Segundo a psiquiatra da infância e adolescência, Danielle Admoni, é natural as crianças crescerem imitando o padrão de quem admiram, geralmente pais e responsáveis. Com a maquiagem não é diferente, já que ela passa a integrar um contexto lúdico, natural no desenvolvimento infantil.

“Agora, se a criança acha que não pode ser vista sem maquiagem ou se ela sempre tem que copiar o adulto, daí precisamos pensar, porque isso sai do que é esperado para a idade”, diz Admoni.

A psiquiatra sugere alguns pontos de atenção que podem prejudicar o propósito lúdico. Por exemplo, quando a criança começa a sentir necessidade de se maquiar sempre antes de sair, tirar fotos apenas se estiver maquiada ou solicitar para apagar certas imagens devido a insatisfações com sua aparência.

De acordo com Admoni, o alerta é quando a criança demonstra preocupação excessiva com a maneira como é percebida pelos outros, sempre tentando atender às expectativas alheias. Diante disso, ela sugere que as famílias estejam atentas para garantir um equilíbrio saudável entre a expressão criativa e o desenvolvimento da autoimagem da criança.

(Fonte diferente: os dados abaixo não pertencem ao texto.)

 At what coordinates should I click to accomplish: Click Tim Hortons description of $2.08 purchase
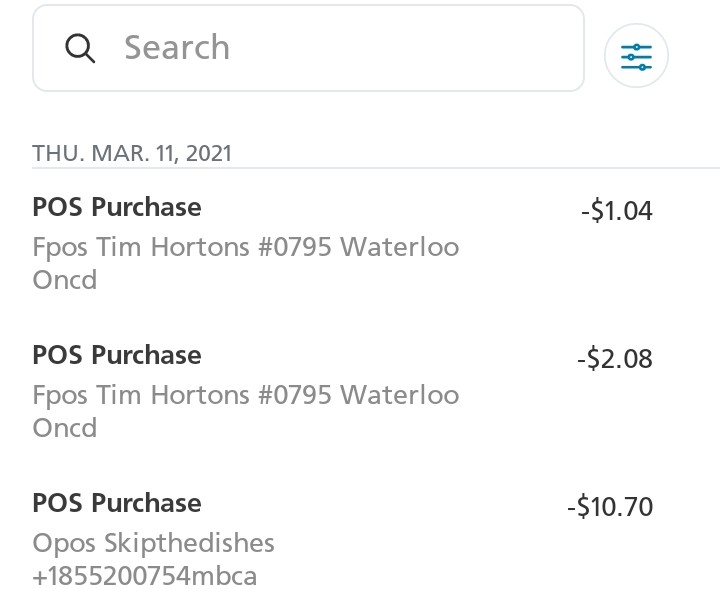(x=245, y=395)
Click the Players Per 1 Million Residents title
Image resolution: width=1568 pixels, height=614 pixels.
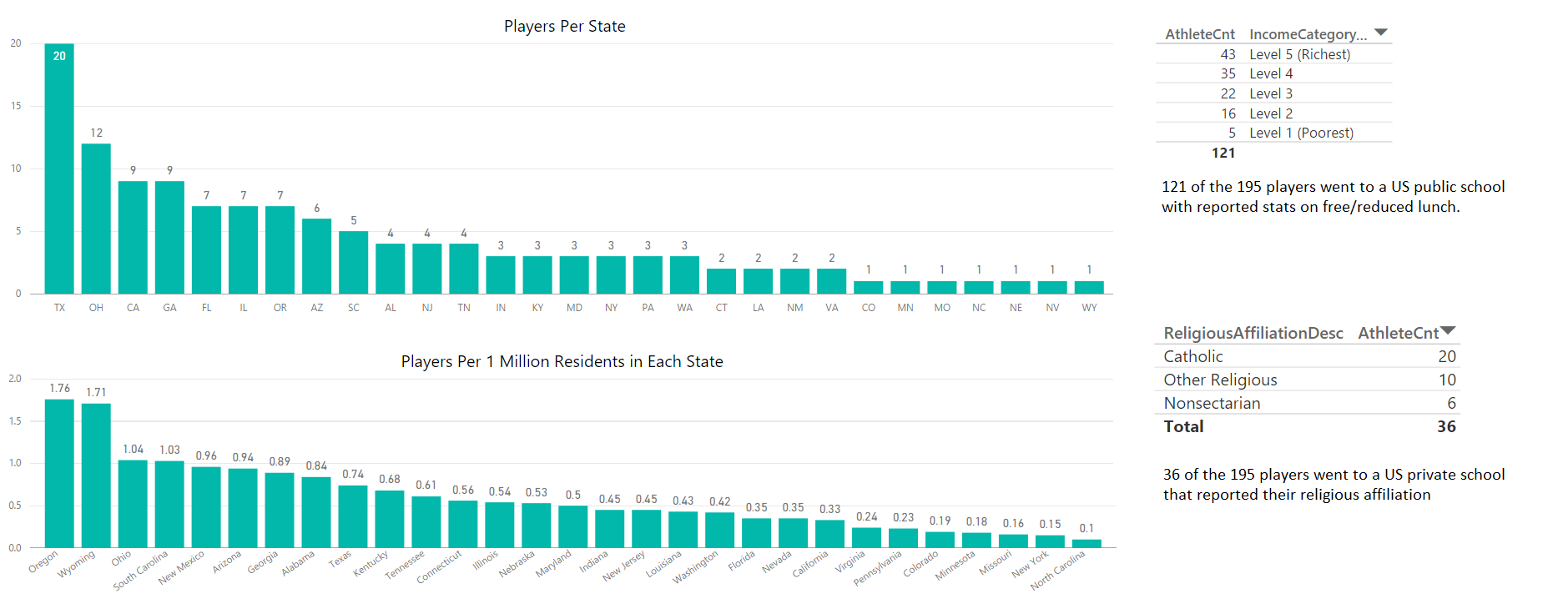click(562, 361)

“Os pais não necessariamente precisam encorajar o uso de maquiagem, mas também não é imperativo proibi-lo. Entretanto, quando o interesse pela maquiagem começa a se assemelhar demasiadamente ao comportamento de adultos, é crucial intervir”, recomenda. “Manter a criança dentro dos parâmetros adequados à sua idade é essencial para preservar a inocência e promover um desenvolvimento saudável, sobretudo do ponto de vista mental.”